Dataset snapshot testing

Usage

import type { DatasetCore } from '@rdfjs/types'
import { use } from 'chai'
import snapshots from 'mocha-chai-rdf/snapshots.js'

use(snapshots)

let dataset: DatasetCore
expect(dataset).canonical.toMatchSnapshot()

In-memory dataset in mocha tests

Basic example

In the example below, the call to createStore will load the RDF file test/my-test.spec.ts.ttl and populate an in-memory store with its contents. The store and other properties are then available in the test suite context under .rdf key.

// test/my-test.spec.ts
import { createStore } from 'mocha-chai-rdf/store.js'

describe('my test suite', () => {
  beforeEach(createStore(import.meta.url))
  
  context('foo', () => {
    context('bar', () => {
      it('should do something', function () {
        // you can access the dataset, graph and store
        // loaded from test fixture RDF file
        let { 
          dataset,       // RDF/JS dataset
          graph,         // clownface graph pointer
          store,         // oxigraph in-memory store
          parsingClient, // sparql-http-client-compatible client which returns parsed results
          streamClient   // sparql-http-client-compatible client which stream results
        } = this.rdf
      })
    })
  })
})

Load graphs from trig dataset files

To load graphs from a trig file, pass the trig option:

beforeEach(createStore(import.meta.url, { format: 'trig' }))

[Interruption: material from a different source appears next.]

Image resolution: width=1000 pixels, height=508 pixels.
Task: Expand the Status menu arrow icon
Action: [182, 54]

This will load a graph named <foo/bar> from the trig file. As you see, by default the topmost describe block name and the test name itself are omitted.

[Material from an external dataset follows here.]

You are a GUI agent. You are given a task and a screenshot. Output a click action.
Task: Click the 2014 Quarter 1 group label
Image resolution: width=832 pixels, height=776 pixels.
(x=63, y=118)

The titles of describe/context/it calls are encoded with to create valid URIs.

You can customize the options:

  • include the default graph by adding includeDefaultGraph: true
  • load all graphs by adding loadAll: true
  • control the graph name by adding sliceTestPath: [number, number]. The default is [1, -1] which, as described above, omits the topmost describe block name and the test name itself, hence the first and last part are sliced from the array of block titles.